Lahza-lahza chiqtimu chektim yo’lida intizor,
Keldi jon og’zimg’avu ul sho’xi badxo’ kelmadi.
Orazidek oydin erkanda gar etti ehtiyot,
Ro’zgorimdek ham o’lg’onda qorong’u kelmadi.
Ul parivash hajridinkim yig’ladim devonavor,
Kimsa bormukim anga ko’rganda kulgu kelmadi.
Ko’zlarindin necha suv kelgay deb o’lturmang meni,
Kim bori qon erdi kelgan bu kecha suv kelmadi.
Tolibi sodiq topilmas, yo’qsakim qo’ydi qadam,
Yo’lg’akim avval qadam ma’shuqa o’tro’ kelmadi.
Ey Navoiy, boda birla xurram et ko’nglung uyin,
Ne uchunkim boda kelgan uyga qayg’u kelmadi.
Мы отдаём себе отчёт в том, что нам педантично придётся поверять «гармонию алгеброй» и там, где быть может излишни всякие слова — столь самодостаточна газель, — мы станем её дотошно анализировать, и всё же пусть ряд предстоящих парадоксов начнётся с этого: комментарии («шарх») необходимы, там, где комментарии излишни.
Прежде всего заметим, что та газельная модель, вычлененная нами, выдержана здесь почти полностью. Здесь наличествует семантическое поле лирического «я», семантическое поле, в котором располагается «она», есть непреодолимое поле разлуки, есть сострадатели «кимса», к которым обращается лирический герой: «деб ултурманг», есть отрицательно маркированный «топилмас» «толиби содик»; наличествуют в этой газели и два главных компонента газельной темы: изображение любовных переживаний лирического героя и изображение красоты возлюбленной, которые находятся в позиции противопоставления. Можно было бы далее построчно разбирать мотивы каждого мисра, однако подобная методика обстоятельно описана и использована И.В.Стеблевой при анализе газелей Бабура, и это освобождает нас от подобного пути исследования.

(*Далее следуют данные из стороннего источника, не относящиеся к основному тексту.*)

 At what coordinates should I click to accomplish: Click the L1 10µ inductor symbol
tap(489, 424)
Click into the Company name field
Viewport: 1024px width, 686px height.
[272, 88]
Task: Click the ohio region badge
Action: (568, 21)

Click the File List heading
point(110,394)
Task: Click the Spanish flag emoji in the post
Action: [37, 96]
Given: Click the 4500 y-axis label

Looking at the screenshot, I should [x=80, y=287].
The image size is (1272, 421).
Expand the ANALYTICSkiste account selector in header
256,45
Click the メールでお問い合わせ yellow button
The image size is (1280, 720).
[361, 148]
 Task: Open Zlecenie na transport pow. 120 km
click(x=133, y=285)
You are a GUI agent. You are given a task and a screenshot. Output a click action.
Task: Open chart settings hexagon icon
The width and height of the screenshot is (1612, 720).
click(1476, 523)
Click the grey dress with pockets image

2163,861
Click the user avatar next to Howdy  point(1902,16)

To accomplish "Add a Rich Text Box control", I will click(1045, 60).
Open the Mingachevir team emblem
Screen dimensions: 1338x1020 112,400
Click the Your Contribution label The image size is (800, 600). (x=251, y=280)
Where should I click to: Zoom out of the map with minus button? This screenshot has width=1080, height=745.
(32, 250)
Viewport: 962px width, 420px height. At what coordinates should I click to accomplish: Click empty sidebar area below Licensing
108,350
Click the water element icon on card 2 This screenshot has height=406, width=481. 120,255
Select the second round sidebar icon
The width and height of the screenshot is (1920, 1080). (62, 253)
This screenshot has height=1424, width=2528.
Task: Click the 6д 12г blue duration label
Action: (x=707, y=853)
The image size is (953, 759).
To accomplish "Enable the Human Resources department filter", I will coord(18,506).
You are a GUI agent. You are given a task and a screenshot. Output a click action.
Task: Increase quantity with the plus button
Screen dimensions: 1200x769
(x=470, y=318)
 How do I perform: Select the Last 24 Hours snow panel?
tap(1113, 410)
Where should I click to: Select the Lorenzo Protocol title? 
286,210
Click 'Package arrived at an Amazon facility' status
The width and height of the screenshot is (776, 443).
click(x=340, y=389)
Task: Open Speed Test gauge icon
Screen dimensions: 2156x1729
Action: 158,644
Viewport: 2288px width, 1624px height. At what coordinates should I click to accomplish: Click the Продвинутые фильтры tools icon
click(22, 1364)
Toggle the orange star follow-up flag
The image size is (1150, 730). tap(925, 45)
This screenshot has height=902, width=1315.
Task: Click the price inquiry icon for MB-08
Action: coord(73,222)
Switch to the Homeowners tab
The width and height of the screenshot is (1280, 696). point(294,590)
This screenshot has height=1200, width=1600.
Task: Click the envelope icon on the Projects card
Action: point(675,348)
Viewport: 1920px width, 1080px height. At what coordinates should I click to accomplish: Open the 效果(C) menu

Что касается сюжетообразования, то первая же мисра первого бейта: «Кеча келгумдур дебон ул сарви гулру келмади», исчерпывая сюжет, вытесняет всё остальное в сферу мнимости, условности, возможности. Иными словами, газель начинается парадоксально: с исчерпанности фабулы газели. Нельзя не заметить и другого парадокса на этом же, метаязыковом уровне, которая характерна, впрочем, и для других газелей, а именно, будучи с одной стороны описанием жгучего стремления лирического героя ко встрече со своей возлюбленной, газель ориентирована на потенциальную диалогичность даже в том, что предполагает существование возлюбленной, но вместе с тем, она остается лирическим высказыванием, не преодолевающим пределов монологизма или же монодийности.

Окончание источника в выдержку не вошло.